▶ [What to work on]
Transcribe every line of the listing below without changing anything, and leave the pictures out of your answer.

▶ [Dataset extract]
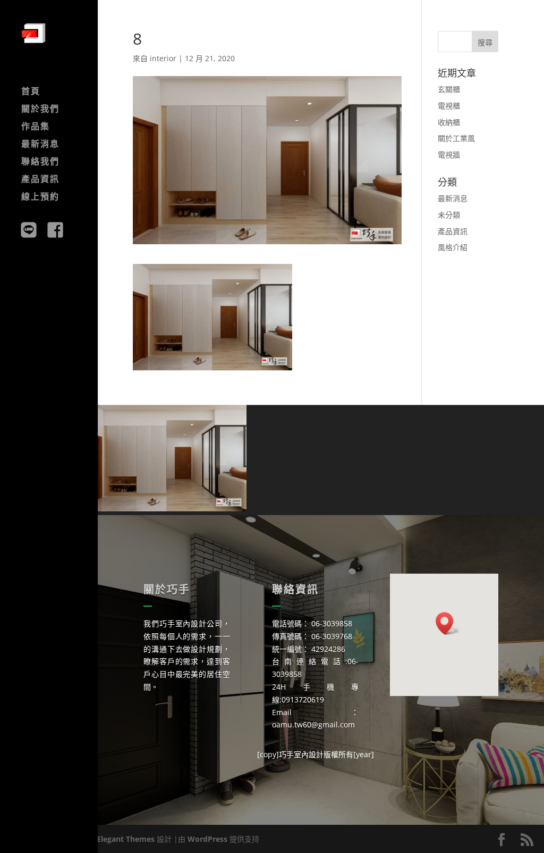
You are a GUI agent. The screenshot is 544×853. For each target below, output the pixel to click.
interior (163, 58)
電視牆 (449, 155)
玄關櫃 (449, 89)
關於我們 (40, 109)
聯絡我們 (40, 162)
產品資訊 (40, 180)
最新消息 (40, 145)
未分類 (449, 215)
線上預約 (40, 197)
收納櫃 (449, 122)
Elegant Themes (126, 839)
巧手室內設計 (301, 754)
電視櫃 (449, 106)
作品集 (35, 127)
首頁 (30, 92)
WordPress (207, 839)
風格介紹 (453, 247)
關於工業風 (456, 138)
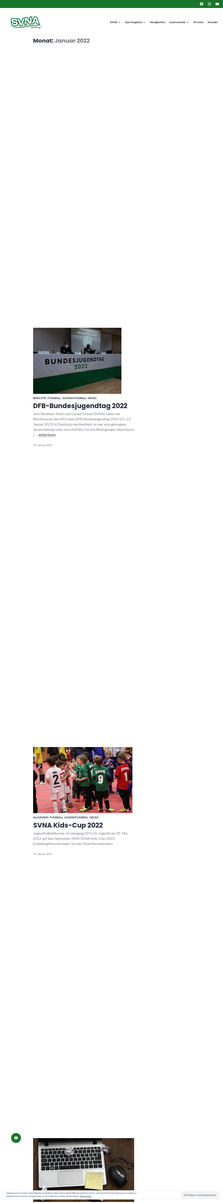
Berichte (39, 398)
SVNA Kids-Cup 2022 (68, 825)
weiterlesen (47, 434)
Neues (92, 398)
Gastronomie (177, 22)
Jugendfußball (74, 398)
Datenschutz (85, 1196)
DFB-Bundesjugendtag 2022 (80, 405)
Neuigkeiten (157, 22)
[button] (16, 1138)
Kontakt (213, 22)
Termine (198, 22)
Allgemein (40, 817)
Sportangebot (133, 22)
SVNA (113, 22)
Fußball (54, 398)
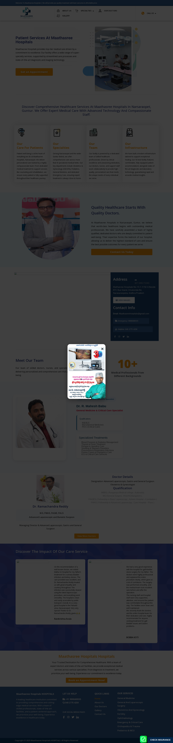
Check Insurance (160, 740)
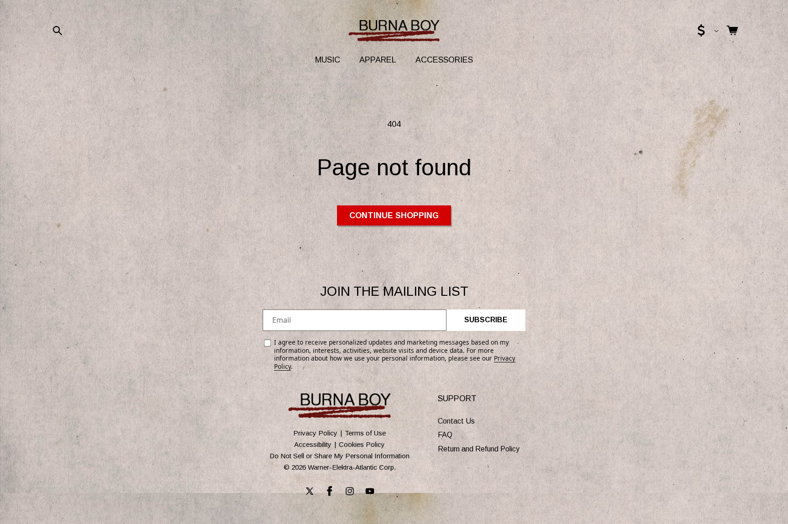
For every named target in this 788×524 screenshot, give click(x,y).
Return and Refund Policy (478, 449)
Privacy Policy (315, 433)
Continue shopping (394, 215)
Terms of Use (365, 433)
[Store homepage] (339, 405)
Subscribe (486, 320)
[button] (57, 31)
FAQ (445, 435)
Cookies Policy (362, 444)
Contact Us (456, 421)
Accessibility (313, 444)
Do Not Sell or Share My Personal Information (340, 456)
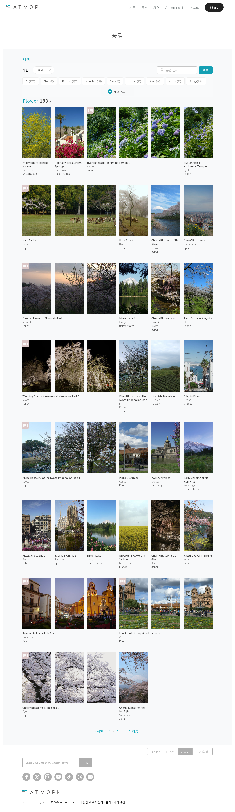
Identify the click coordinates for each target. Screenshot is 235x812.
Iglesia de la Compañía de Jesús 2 (139, 633)
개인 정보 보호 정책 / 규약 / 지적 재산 (102, 802)
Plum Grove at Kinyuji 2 (198, 318)
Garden (134, 81)
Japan (90, 170)
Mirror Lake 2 (127, 318)
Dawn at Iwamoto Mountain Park (42, 318)
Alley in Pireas (192, 396)
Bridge (195, 81)
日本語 (170, 752)
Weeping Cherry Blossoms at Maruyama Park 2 (50, 396)
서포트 (194, 7)
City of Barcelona (194, 240)
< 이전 (99, 731)
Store (214, 7)
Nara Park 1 (29, 240)
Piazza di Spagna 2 (33, 555)
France (123, 567)
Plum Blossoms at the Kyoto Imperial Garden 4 (51, 478)
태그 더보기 (120, 91)
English (155, 752)
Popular (69, 81)
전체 (40, 70)
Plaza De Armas (128, 478)
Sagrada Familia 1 (65, 555)
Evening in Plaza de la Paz (38, 633)
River (155, 81)
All (31, 81)
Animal (175, 81)
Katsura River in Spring (198, 555)
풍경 (144, 7)
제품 (132, 7)
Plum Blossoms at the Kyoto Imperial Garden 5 (133, 400)
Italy (24, 563)
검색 (205, 69)
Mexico (26, 641)
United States (29, 173)
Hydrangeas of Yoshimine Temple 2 (108, 162)
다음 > (136, 731)
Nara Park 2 (126, 240)
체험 (156, 7)
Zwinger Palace (160, 478)
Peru (122, 485)
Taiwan (155, 403)
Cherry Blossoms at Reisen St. (40, 707)
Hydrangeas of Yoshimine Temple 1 (196, 164)
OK (85, 763)
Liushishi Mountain (163, 396)
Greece (188, 403)
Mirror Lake (94, 555)
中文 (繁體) (202, 752)
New (49, 81)
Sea (115, 81)
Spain (187, 248)
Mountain (94, 81)
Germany (156, 485)
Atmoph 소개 (174, 7)
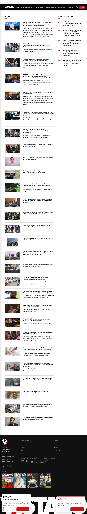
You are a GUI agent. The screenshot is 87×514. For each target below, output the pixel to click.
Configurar (64, 509)
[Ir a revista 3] (32, 480)
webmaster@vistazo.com (8, 456)
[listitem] (3, 466)
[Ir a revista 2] (20, 480)
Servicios (42, 7)
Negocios (53, 7)
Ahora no (10, 509)
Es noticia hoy (7, 2)
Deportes (48, 7)
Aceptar (77, 509)
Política (37, 7)
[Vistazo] (9, 7)
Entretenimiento (62, 7)
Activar (22, 509)
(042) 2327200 (5, 451)
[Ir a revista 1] (8, 480)
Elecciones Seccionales (40, 2)
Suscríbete (82, 7)
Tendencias (70, 7)
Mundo (32, 7)
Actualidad (27, 7)
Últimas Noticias (20, 7)
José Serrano (22, 2)
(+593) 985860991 (6, 449)
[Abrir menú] (3, 7)
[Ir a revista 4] (45, 480)
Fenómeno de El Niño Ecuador (62, 2)
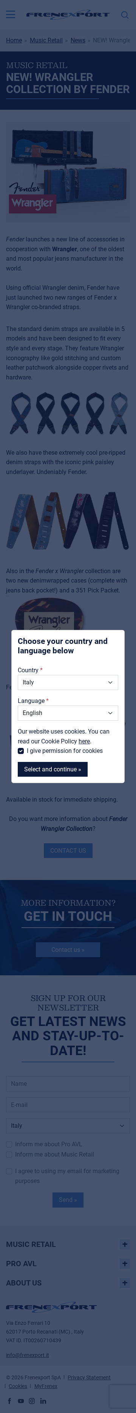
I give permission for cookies (65, 750)
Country (28, 670)
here (84, 741)
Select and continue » (52, 769)
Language (31, 700)
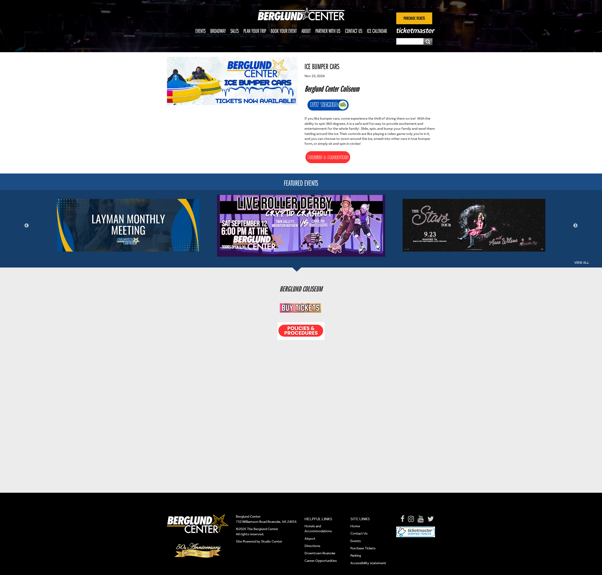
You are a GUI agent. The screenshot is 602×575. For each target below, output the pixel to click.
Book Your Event (284, 31)
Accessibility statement (368, 563)
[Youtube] (421, 519)
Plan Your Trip (254, 31)
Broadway (218, 31)
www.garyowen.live (308, 419)
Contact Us (353, 31)
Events (200, 31)
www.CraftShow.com (291, 350)
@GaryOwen (309, 434)
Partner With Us (327, 31)
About (306, 31)
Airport (310, 538)
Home (355, 526)
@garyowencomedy (309, 426)
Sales (234, 31)
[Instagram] (411, 519)
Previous (26, 225)
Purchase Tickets (363, 548)
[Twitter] (430, 519)
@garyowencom (306, 441)
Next (575, 225)
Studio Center (271, 541)
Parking (355, 555)
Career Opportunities (321, 561)
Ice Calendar (377, 31)
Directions (313, 546)
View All (581, 262)
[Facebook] (402, 519)
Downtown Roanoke (320, 553)
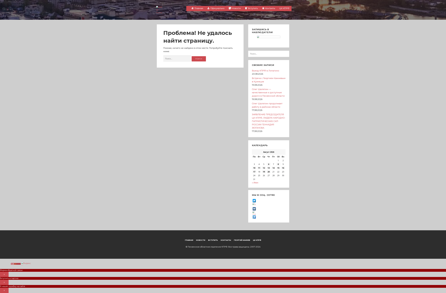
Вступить (213, 240)
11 (259, 168)
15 (278, 168)
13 (269, 168)
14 (273, 168)
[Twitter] (254, 200)
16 (283, 168)
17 (254, 171)
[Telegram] (254, 217)
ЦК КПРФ (284, 8)
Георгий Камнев (242, 240)
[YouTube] (254, 204)
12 (264, 168)
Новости (200, 240)
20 (269, 171)
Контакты (226, 240)
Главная (189, 240)
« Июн (255, 182)
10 (254, 168)
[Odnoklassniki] (254, 212)
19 (264, 171)
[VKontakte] (254, 208)
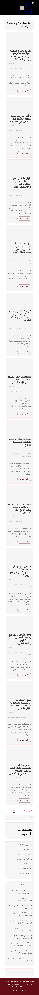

▶ [Answer for the task]
You are a GUI agent. The screenshot is 544×853. For each target below, output the pixel to click.
interior (163, 58)
電視牆 (449, 155)
玄關櫃 (449, 89)
關於我們 (40, 109)
聯絡我們 (40, 162)
產品資訊 (40, 180)
最新消息 (40, 145)
未分類 (449, 215)
線上預約 (40, 197)
收納櫃 (449, 122)
Elegant Themes (126, 839)
巧手室內設計 (301, 754)
電視櫃 (449, 106)
作品集 (35, 127)
首頁 (30, 92)
WordPress (207, 839)
風格介紹 (453, 247)
關於工業風 (456, 138)
Berichte (39, 398)
SVNA Kids-Cup 2022 (68, 825)
weiterlesen (47, 434)
Neues (92, 398)
Gastronomie (177, 22)
Jugendfußball (74, 398)
Datenschutz (85, 1196)
DFB-Bundesjugendtag 2022 (80, 405)
Neuigkeiten (157, 22)
[button] (16, 1138)
Kontakt (213, 22)
Termine (198, 22)
Allgemein (40, 817)
Sportangebot (133, 22)
SVNA (113, 22)
Fußball (54, 398)
Check Insurance (160, 740)
For every named target in this 788×524 screenshot, give click(x,y).
Return and Refund Policy (478, 449)
Privacy Policy (315, 433)
Continue shopping (394, 215)
Terms of Use (365, 433)
[Store homepage] (339, 405)
Subscribe (486, 320)
[button] (57, 31)
FAQ (445, 435)
Cookies Policy (362, 444)
Contact Us (456, 421)
Accessibility (313, 444)
Do Not Sell or Share My Personal Information (340, 456)
Identify the click coordinates for each target. Screenshot is 235x812.
Iglesia de la Compañía de Jesús 2 (139, 633)
개인 정보 보호 정책 / 규약 / 지적 재산 (102, 802)
Plum Grove at Kinyuji 2 (198, 318)
Garden (134, 81)
Japan (90, 170)
Mirror Lake 2 (127, 318)
Dawn at Iwamoto Mountain Park (42, 318)
Alley in Pireas (192, 396)
Bridge (195, 81)
日本語 (170, 752)
Weeping Cherry Blossoms at Maruyama Park 2 (50, 396)
서포트 (194, 7)
City of Barcelona (194, 240)
< 이전 (99, 731)
Store (214, 7)
Nara Park 1 (29, 240)
Piazza di Spagna 2 (33, 555)
France (123, 567)
Plum Blossoms at the Kyoto Imperial Garden 4 (51, 478)
태그 더보기 (120, 91)
English (155, 752)
Popular (69, 81)
전체 (40, 70)
Plaza De Armas (128, 478)
Sagrada Familia 1 (65, 555)
Evening in Plaza de la Paz (38, 633)
River (155, 81)
All (31, 81)
Animal (175, 81)
Katsura River in Spring (198, 555)
풍경 (144, 7)
제품 (132, 7)
Plum Blossoms at the Kyoto Imperial Garden 5 (133, 400)
Italy (24, 563)
검색 (205, 69)
Mexico (26, 641)
United States (29, 173)
Hydrangeas of Yoshimine Temple 2 (108, 162)
다음 > (136, 731)
Nara Park 2 (126, 240)
체험 (156, 7)
Zwinger Palace (160, 478)
Peru (122, 485)
Taiwan (155, 403)
Cherry Blossoms at Reisen St. (40, 707)
Hydrangeas of Yoshimine Temple 1 (196, 164)
OK (85, 763)
Liushishi Mountain (163, 396)
Greece (188, 403)
Mirror Lake (94, 555)
中文 (繁體) (202, 752)
New (49, 81)
Sea (115, 81)
Spain (187, 248)
Mountain (94, 81)
Germany (156, 485)
Atmoph 소개 (174, 7)
You are a GUI agent. The screenshot is 87×514. For each target below, output the pixel to click.
Configurar (64, 509)
[Ir a revista 3] (32, 480)
webmaster@vistazo.com (8, 456)
[listitem] (3, 466)
[Ir a revista 2] (20, 480)
Servicios (42, 7)
Negocios (53, 7)
Ahora no (10, 509)
Es noticia hoy (7, 2)
Deportes (48, 7)
Aceptar (77, 509)
Política (37, 7)
[Vistazo] (9, 7)
Entretenimiento (62, 7)
Activar (22, 509)
(042) 2327200 (5, 451)
[Ir a revista 1] (8, 480)
Elecciones Seccionales (40, 2)
Suscríbete (82, 7)
Tendencias (70, 7)
Mundo (32, 7)
Actualidad (27, 7)
Últimas Noticias (20, 7)
José Serrano (22, 2)
(+593) 985860991 (6, 449)
[Abrir menú] (3, 7)
[Ir a revista 4] (45, 480)
Fenómeno de El Niño Ecuador (62, 2)
I give permission for cookies (65, 750)
Country (28, 670)
here (84, 741)
Select and continue » (52, 769)
Language (31, 700)
You are a GUI agent. The screenshot is 602×575. For each target below, output the pixel to click.
Book Your Event (284, 31)
Accessibility statement (368, 563)
[Youtube] (421, 519)
Plan Your Trip (254, 31)
Broadway (218, 31)
www.garyowen.live (308, 419)
Contact Us (353, 31)
Events (200, 31)
www.CraftShow.com (291, 350)
@GaryOwen (309, 434)
Partner With Us (327, 31)
About (306, 31)
Airport (310, 538)
Home (355, 526)
@garyowencomedy (309, 426)
Sales (234, 31)
[Instagram] (411, 519)
Previous (26, 225)
Purchase Tickets (363, 548)
[Twitter] (430, 519)
@garyowencom (306, 441)
Next (575, 225)
Studio Center (271, 541)
Parking (355, 555)
Career Opportunities (321, 561)
Ice Calendar (377, 31)
Directions (313, 546)
View All (581, 262)
[Facebook] (402, 519)
Downtown Roanoke (320, 553)
Вступить (213, 240)
11 (259, 168)
15 (278, 168)
13 (269, 168)
14 (273, 168)
[Twitter] (254, 200)
16 (283, 168)
17 (254, 171)
[Telegram] (254, 217)
ЦК КПРФ (284, 8)
Георгий Камнев (242, 240)
[YouTube] (254, 204)
12 (264, 168)
Новости (200, 240)
20 (269, 171)
Контакты (226, 240)
Главная (189, 240)
« Июн (255, 182)
10 (254, 168)
[Odnoklassniki] (254, 212)
19 (264, 171)
[VKontakte] (254, 208)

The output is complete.